If any of you Steve Raucci fans out there are suffering from withdrawal, you can relax: Help is on the way.
National Public Radio is going to do a program, or a segment of a program, on him this weekend as part of its “This American Life” series.
Locally it will be broadcast on WAMC as follows:
Friday at 10 p.m. on 90.3 FM and 1400 AM.
Saturday at 8 a.m. on 90.3 FM and at 4 p.m. on both 90.3 FM and 1400 AM.
By way of full disclosure and what we now call transparency, I hereby confess that I contributed in a small way to this program by submitting to an interview for it by the able producer Sarah Koenig, who turned out to know more about l’affaire Raucci than I did. I’ve never known a radio or television reporter to absorb so much information about a story in so limited a time.
When we talked a couple of months ago many of the details of the scandal were already fading from my mind, but they were still bright and fresh in hers, and at times I felt like I ought to be interviewing her instead of the other way around.
For those of you who were not plugged in to Schenectady matters during the past two years, I am referring here to the upheaval in the Schenectady City School District caused by the fellow who was in charge of buildings and grounds and used his position to terrorize his subordinates while insinuating himself into the good graces of the school administration.

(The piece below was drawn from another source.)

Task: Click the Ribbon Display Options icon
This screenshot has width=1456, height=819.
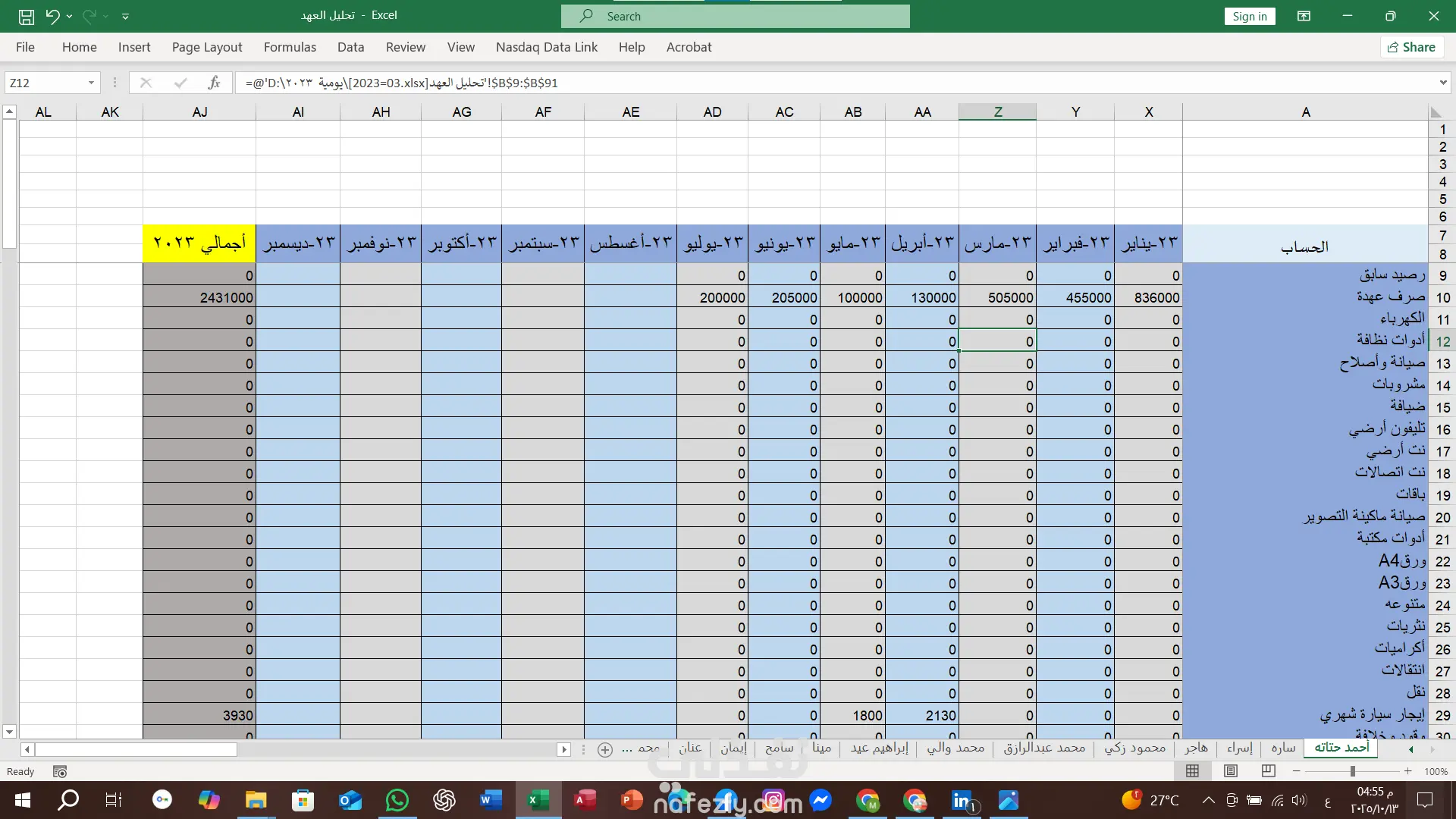Action: (x=1304, y=16)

And by terrorizing I mean vandalizing houses and cars and planting explosives on them, offenses for which he is now serving a term of 23 years to life in Dannemora.
He was quite a favorite for a while, organizing his subordinates to do the grunt work of elections, thus helping to pass the annual budget and get candidates elected to the school board.

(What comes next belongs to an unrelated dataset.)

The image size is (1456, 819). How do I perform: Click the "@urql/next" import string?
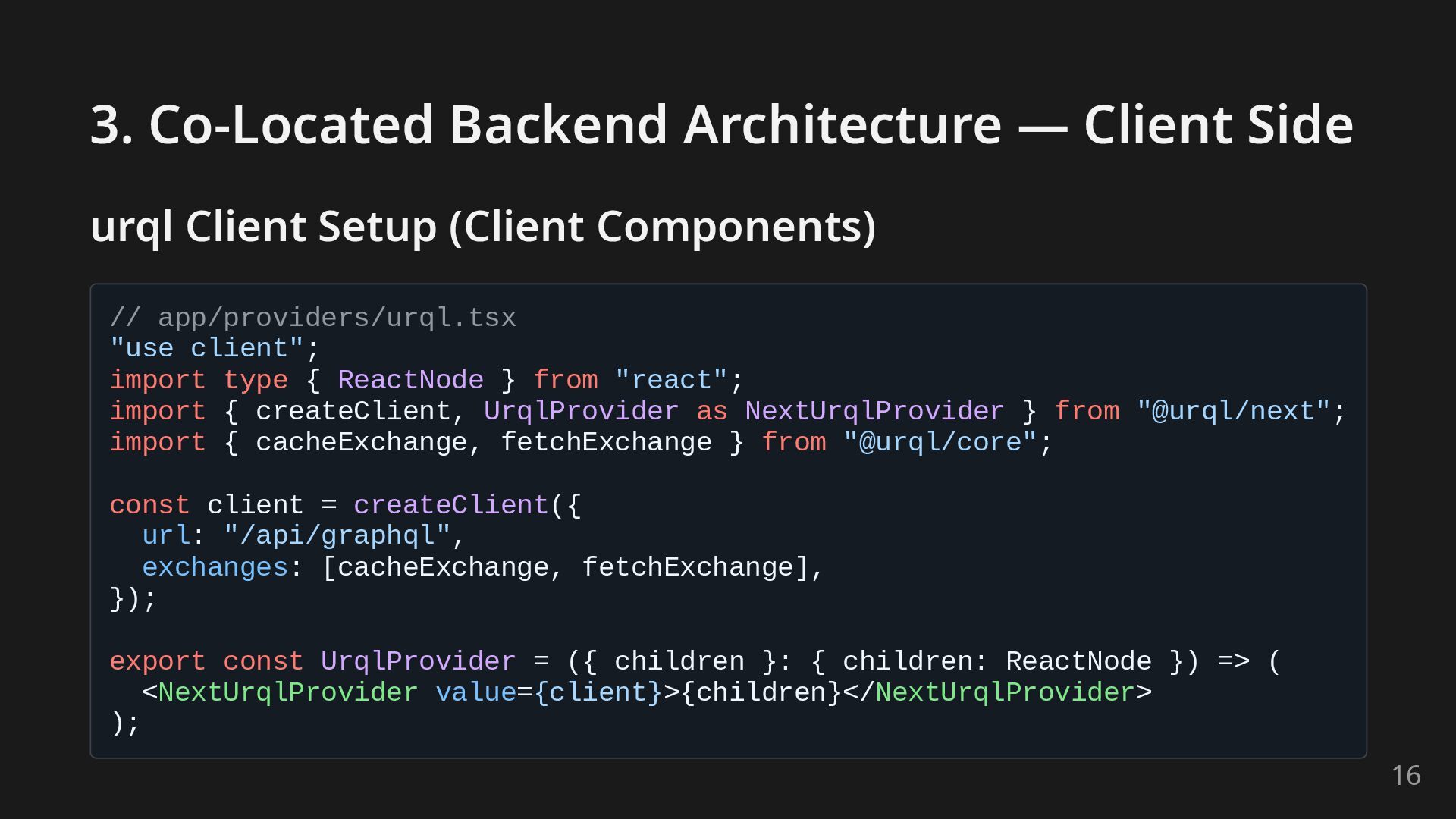[x=1233, y=411]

For his service to the public, he collects a state pension of $76,067 a year in his retirement, regardless of his lodging in a maximum security prison.
As far as this American life goes, he was hardly typical, but of course that’s what made him interesting, his uniqueness. And it wasn’t just him — a rogue employee is possible anywhere — it was the fact that the school administration indulged him for so long that made his story fascinating.

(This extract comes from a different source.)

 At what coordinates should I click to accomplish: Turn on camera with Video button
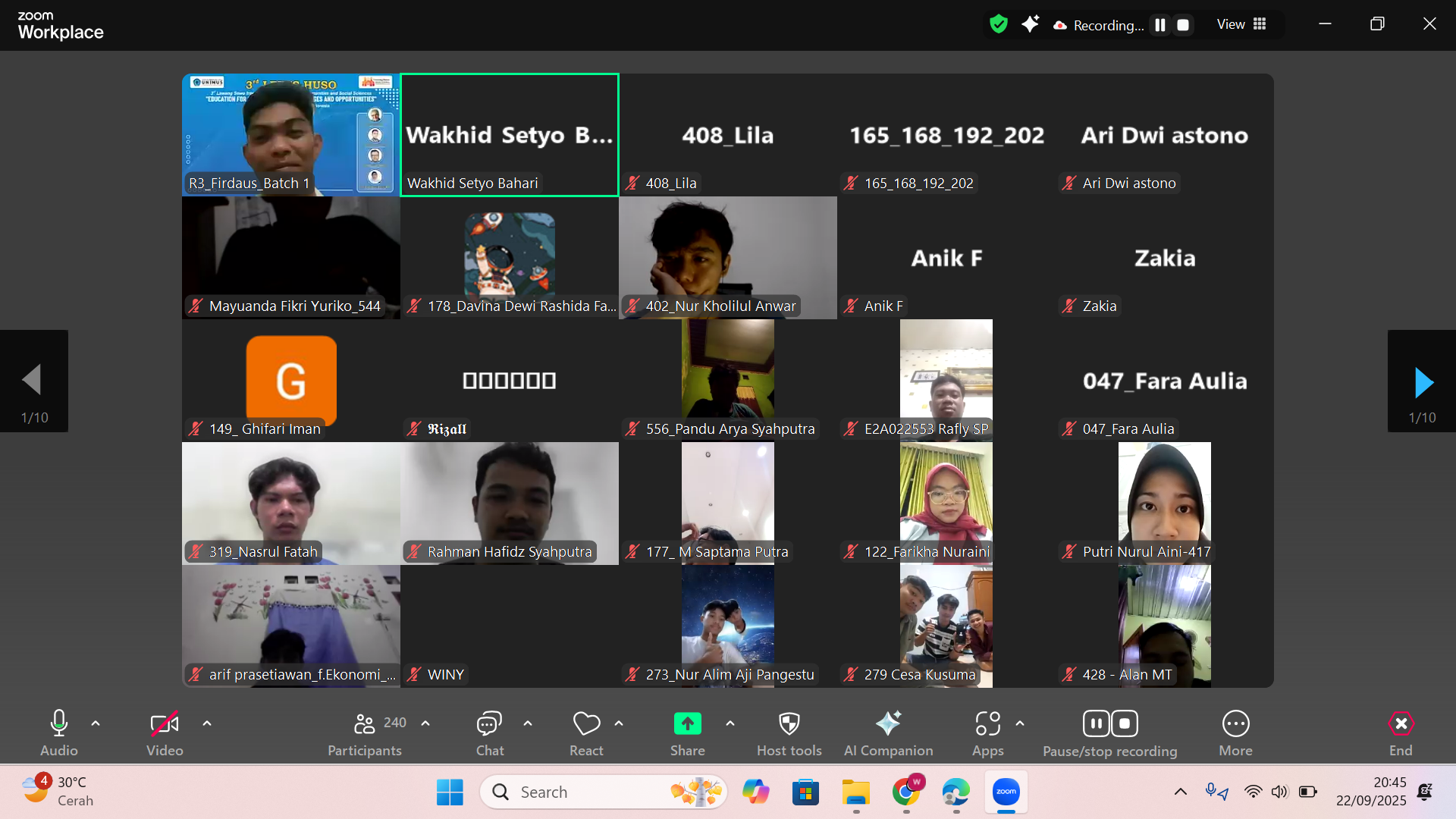[x=165, y=724]
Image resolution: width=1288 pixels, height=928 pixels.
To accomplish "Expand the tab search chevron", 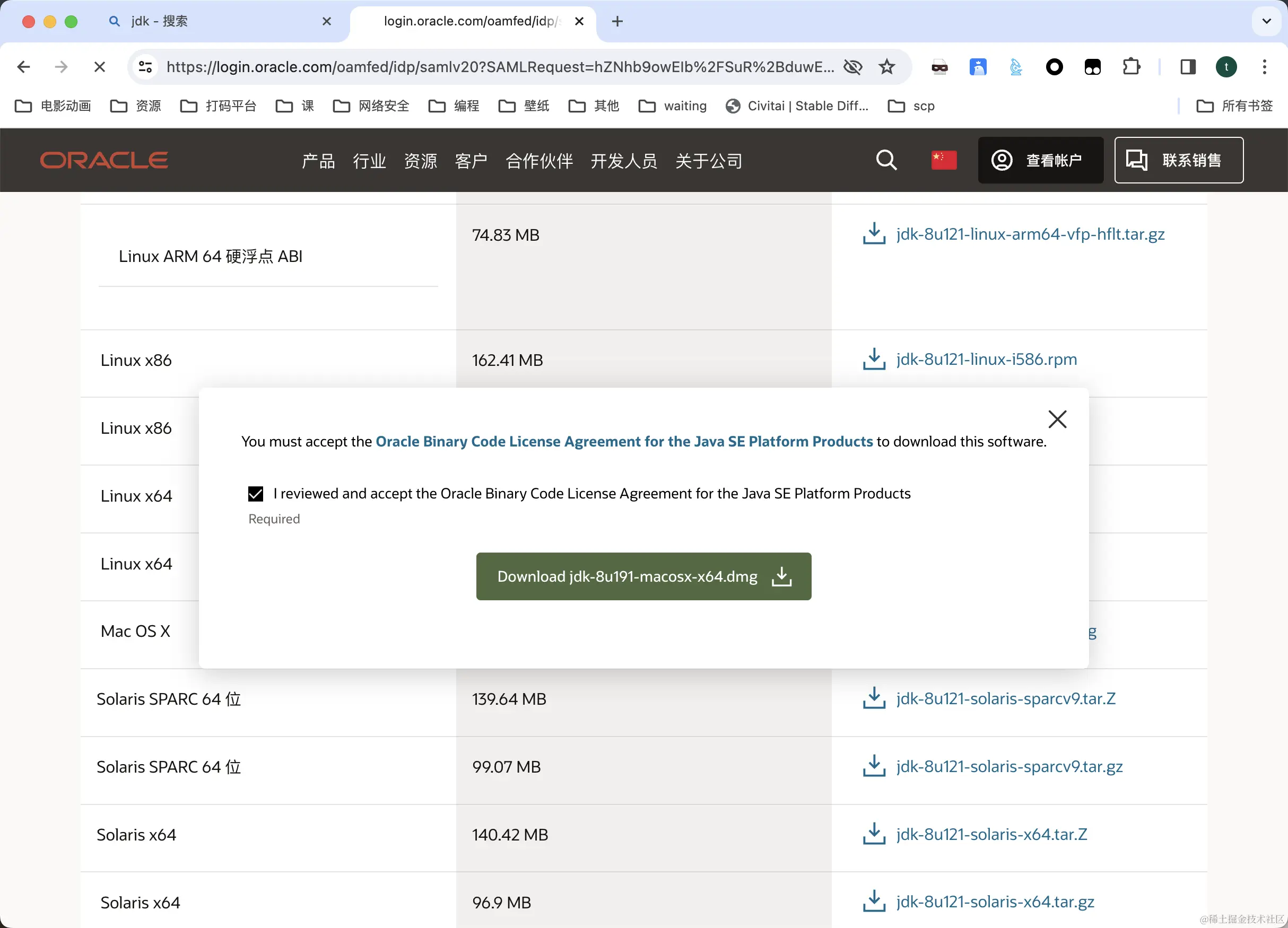I will (x=1266, y=21).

Anyway, if you miss him, I sympathize. I miss him too, and I will surely be tuning in this weekend.
Tell your friends.
At a recent Republican/Tea-Party rally I asked a demonstrator if she thought President Obama was a socialist, and after thinking for a moment she said judiciously, “I think he has an agenda,” which as a word watcher I found noteworthy.
Agenda is one of those words that have undergone a shift recently, from meaning a perfectly neutral “list of things to be done at a meeting,” (Webster’s New World Dictionary), to a somewhat less neutral platform of objectives, to, finally, a sinister program hidden from public view.
Obama may not be a socialist, but he certainly has some nefarious goals that he’s working toward, the woman seemed to suggest. The nearest term from earlier language would be “ulterior motive,” which you don’t hear much anymore. Everyone we don’t trust these days has an “agenda.”
“Issue” is another such word, which I confess annoys me endlessly, having shifted from being a neutral “point, matter, or question to be disputed or decided,” (same dictionary) to being a “problem,” with no gain to anyone. So now someone stays out of work because he has an issue with his back and files for divorce because he has an issue with his wife.
“Struggle” is another one that has shifted, becoming a euphemistic substitute for simply having a hard time. We’re told that a student is struggling with math, and we know that he’s probably not struggling but just having a hard time of it. The Yankees are struggling? We understand that they’re losing. A celebrity is struggling with alcholism? We know he’s a lush.
If I could fine every journalist a dollar who massacres the word “struggle” in this way, I could retire on the results.
Then there’s “oxymoron,” employed as a gussied up substitute for the old-fashioned “contradiction in terms.” Students of rhetoric know that the true meaning of “oxymoron” is a figure of speech in which apparently conflicting words express an underlying truth, as when someone is said to be “conspicuous by his absence,” or when parting is said to be “sweet sorrow.”
Now, alas, the word has been downgraded, and every commentator desiring to display his vocabulary eagerly calls every contradiction he comes across an oxymoron, and then looks as pleased with himself as if he had discovered a new planet.
I don’t know what the world is coming to.